Note: The form type is bound to a model entity.

Note2: As you can see, I have an additional GET route. It is useful when developing as I can debug my form in my browser. As this a service constroller, I will delete the related code when finised; the route and in the processForm function, no need to test the method and to return the form anymore.

/**
 * Form handling.
 *
 * @param Request $request
 * @param Fruit   $fruit
 *
 * @return mixed
 */
protected function processForm(Request $request, Fruit $fruit)
{
    list($statusCode, $httpMethod, $action) = $this->getActionParameters($fruit);

    $form = $this->createForm(
        new FruitType(), $fruit,
        array('action' => $action, 'method' => $httpMethod)
    );

    if (!$form->handleRequest($request)->isValid()) {
        return $this->responseHelper->createErrorResponse($form);
    }
    $form->getData()->save();

    return $this->responseHelper->createSuccessResponse($form->getData(), $statusCode);
}

Note3: The response helper just creates a custom View response object with the FOSRestBundle.
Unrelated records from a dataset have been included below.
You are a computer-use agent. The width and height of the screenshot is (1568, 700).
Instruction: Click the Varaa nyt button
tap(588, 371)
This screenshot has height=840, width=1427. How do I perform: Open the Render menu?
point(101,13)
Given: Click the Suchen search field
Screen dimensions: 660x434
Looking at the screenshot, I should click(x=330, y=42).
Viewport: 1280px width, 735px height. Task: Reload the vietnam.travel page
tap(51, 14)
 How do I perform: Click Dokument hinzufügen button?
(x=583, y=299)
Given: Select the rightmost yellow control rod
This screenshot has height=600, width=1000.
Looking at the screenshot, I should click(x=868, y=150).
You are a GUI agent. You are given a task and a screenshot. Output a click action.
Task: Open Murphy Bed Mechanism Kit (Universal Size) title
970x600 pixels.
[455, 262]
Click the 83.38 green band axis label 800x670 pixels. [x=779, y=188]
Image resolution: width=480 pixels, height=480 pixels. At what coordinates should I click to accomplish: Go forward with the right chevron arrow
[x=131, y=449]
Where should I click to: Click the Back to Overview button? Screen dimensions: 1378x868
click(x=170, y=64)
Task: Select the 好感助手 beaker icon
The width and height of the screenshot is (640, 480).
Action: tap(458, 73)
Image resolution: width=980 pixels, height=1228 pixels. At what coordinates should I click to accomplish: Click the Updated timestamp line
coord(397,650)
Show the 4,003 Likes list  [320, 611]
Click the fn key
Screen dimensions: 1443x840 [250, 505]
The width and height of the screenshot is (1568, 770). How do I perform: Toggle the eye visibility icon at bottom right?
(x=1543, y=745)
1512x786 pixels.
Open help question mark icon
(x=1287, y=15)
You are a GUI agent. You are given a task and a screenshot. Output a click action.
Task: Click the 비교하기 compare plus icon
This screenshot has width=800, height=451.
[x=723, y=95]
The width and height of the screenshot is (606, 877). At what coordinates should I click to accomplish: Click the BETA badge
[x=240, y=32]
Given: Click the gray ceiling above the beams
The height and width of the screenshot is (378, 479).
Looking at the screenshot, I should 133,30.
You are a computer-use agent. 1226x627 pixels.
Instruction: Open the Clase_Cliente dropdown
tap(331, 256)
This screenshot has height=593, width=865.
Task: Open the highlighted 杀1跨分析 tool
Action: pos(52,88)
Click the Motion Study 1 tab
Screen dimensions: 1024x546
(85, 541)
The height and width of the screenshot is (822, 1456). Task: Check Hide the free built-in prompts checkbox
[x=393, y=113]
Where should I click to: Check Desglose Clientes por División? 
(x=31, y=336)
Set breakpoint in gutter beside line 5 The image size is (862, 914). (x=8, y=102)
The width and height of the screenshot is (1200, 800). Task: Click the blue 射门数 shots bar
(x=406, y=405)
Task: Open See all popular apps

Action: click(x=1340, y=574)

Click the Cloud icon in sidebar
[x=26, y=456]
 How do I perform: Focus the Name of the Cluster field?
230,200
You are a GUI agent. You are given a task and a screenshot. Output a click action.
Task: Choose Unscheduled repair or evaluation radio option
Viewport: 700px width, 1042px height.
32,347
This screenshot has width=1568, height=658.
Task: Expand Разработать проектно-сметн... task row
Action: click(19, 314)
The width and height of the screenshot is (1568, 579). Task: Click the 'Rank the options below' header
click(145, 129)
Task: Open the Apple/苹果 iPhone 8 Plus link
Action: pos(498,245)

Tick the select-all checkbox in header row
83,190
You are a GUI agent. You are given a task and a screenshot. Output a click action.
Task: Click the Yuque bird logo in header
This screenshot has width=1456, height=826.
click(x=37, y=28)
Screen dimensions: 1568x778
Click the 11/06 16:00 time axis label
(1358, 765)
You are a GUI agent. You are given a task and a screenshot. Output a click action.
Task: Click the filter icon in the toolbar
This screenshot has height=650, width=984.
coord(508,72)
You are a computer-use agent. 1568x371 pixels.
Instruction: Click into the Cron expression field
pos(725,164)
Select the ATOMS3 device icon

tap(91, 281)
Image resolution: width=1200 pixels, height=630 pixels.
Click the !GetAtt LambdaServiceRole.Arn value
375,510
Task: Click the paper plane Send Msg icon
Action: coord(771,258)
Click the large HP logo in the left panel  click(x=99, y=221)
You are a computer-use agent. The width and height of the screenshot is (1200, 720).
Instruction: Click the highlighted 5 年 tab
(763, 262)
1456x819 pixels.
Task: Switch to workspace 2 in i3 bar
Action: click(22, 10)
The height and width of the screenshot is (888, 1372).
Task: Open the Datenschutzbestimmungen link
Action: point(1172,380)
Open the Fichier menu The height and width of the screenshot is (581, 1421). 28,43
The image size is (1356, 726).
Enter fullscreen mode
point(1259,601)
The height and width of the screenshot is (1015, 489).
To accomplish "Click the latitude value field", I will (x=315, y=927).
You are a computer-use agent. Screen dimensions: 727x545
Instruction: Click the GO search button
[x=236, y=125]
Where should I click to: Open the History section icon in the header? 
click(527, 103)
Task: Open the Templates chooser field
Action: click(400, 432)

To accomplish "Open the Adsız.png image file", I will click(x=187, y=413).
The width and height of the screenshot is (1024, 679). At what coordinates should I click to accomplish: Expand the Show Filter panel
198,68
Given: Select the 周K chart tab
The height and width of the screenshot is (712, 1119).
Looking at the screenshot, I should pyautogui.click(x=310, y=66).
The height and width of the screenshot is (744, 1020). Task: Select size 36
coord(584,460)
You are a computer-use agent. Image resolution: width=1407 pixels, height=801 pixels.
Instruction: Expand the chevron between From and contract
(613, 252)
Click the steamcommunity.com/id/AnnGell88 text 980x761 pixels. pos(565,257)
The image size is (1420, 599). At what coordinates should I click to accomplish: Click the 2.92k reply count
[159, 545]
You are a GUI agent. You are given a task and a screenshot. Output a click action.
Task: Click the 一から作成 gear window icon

More about REST and Symfony2:

• REST APIs with Symfony2: The Right Way
• REST APIs made easy with Symfony2

Answer 2

Just a couple of (hopefully) helpful notes:

First things first, you can get the submit method from the Request object, no need to pass it separately:

getMethod()

Secondly, I think I found the part of the code you were looking for. First off, if you check the handleRequest call in the Symfony Form class, you can see it calls the handleRequest from the RequestHandler class situated in the config (check FormConfigInterface class). I'm guessing that the correct implementation of the RequestHandlerInterface is NativeRequestHandler. You can see there on the line 48 the check for the equality of request methods.

Now, to handle this, you might be able to set the form's FormConfigInterface to a custom value, where you crafted the RequestHandler to your own implementation. If the NativeRequestHandler is defined as a service, then you're in luck (currently I don't have access to the list of services). Just switch the class to point to your own implementation.

Having said all this, I think form types check is there for a reason. You should handle your form submit types separately as you are doing now. Also, using POST for inserting and editing is quite a good solution. The simpler the better, less chance of introducing new bugs!